I remain skeptical of temperature attribution and continued to be shocked at scientists making claims of an ability to elicit a climate signal out of tiny temperature trends operating within a highly complex- and insufficiently understood- self organizing system. I do however applaud Argo’s engineering and its mission of collecting essential raw data needed for our journey towards understanding.

Doug in Seattle
January 1, 2012 12:14 pm

Kriging works for drill data primarily because the method allows one to factor in directional trends, something very much present in mineral data. It can also be used to rectify irregularly spaced data into a grid, which I suspect is the principal reason it is used here.

January 1, 2012 12:22 pm

Willis:
We constantly reminded by your reviews as well as those by other posters at WUWT that the scientific literature that claims to be peer reviewed is an empty claim of quality, honesty, and accuracy. Hansen’s paper is no exception. He may have the physics of what might happen to unbalanced earth energy but the data analyses performed to justify the physics is really incredulous beyond reason.
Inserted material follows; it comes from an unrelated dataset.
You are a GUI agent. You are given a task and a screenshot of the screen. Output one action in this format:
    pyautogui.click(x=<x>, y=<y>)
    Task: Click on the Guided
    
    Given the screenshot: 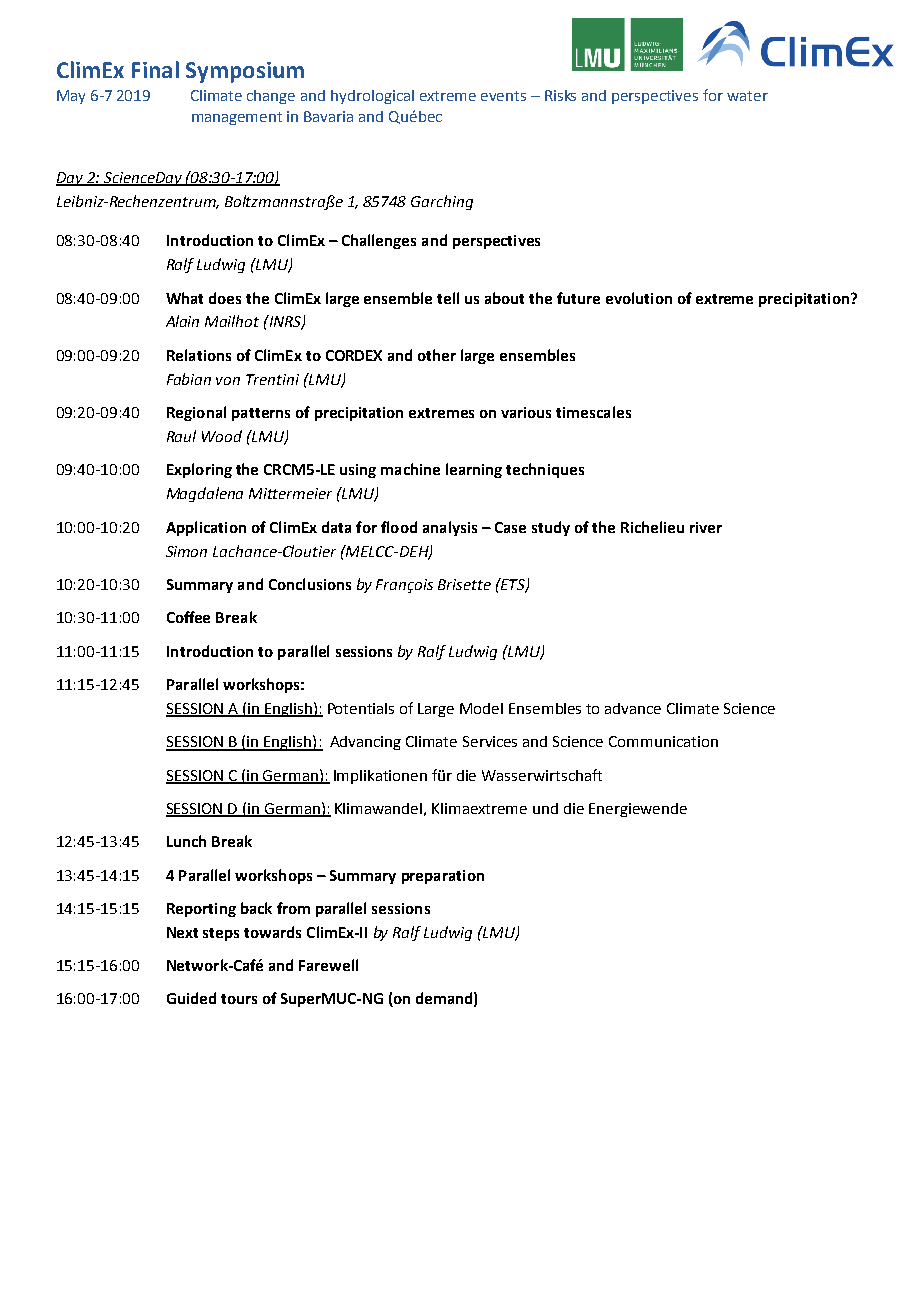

How could the people, who reviewed H2011 listed in the acknowledgments of the paper, agreed that the paper was worthy of putting Goddard’s rep on the line? It makes me think that the reviewers do not care. Unfortunately, over and over again commentators and BLOG authors at this web site identify “errors in analysis or thinking for that mater that should have been picked up by the people who act to preview papers before they are published. In many cases the mistakes are very obvious to casual reading that something isn’t correct.
I don’t know if you are remunerated for your efforts to bring insight into the world of climate science, but you should be and should be hired by the so called scientific community as one who will carefully review a paper prior to publication. The confusion we find in climate science today is a direct result of a network of peers approving each others work rather dissecting it for scientific integrity and worthiness. It could have saved billions! Now the worms are out of can and can’t be put back. Some day this collection of junk science will make some sociologist famous as classic example of cabals in science gone amok.
Thank you for your efforts and for the insights you have shared in climate science and happy 2012.

richard verney
January 1, 2012 12:26 pm

Too few data points.
Too short a record.
No point in discussing,
Come back in 30 years and may be just may be it will be possible to analyse something of significance.

highflight56433
January 1, 2012 12:31 pm

I recall that the speed, shape and timing of a SONAR pulse changes with changes in water temperature. 🙂 For more on this, join the Navy. Or maybe ask a dolphin or whale… 🙂
Do ocean currents tend to congregate debris as in Argo debris?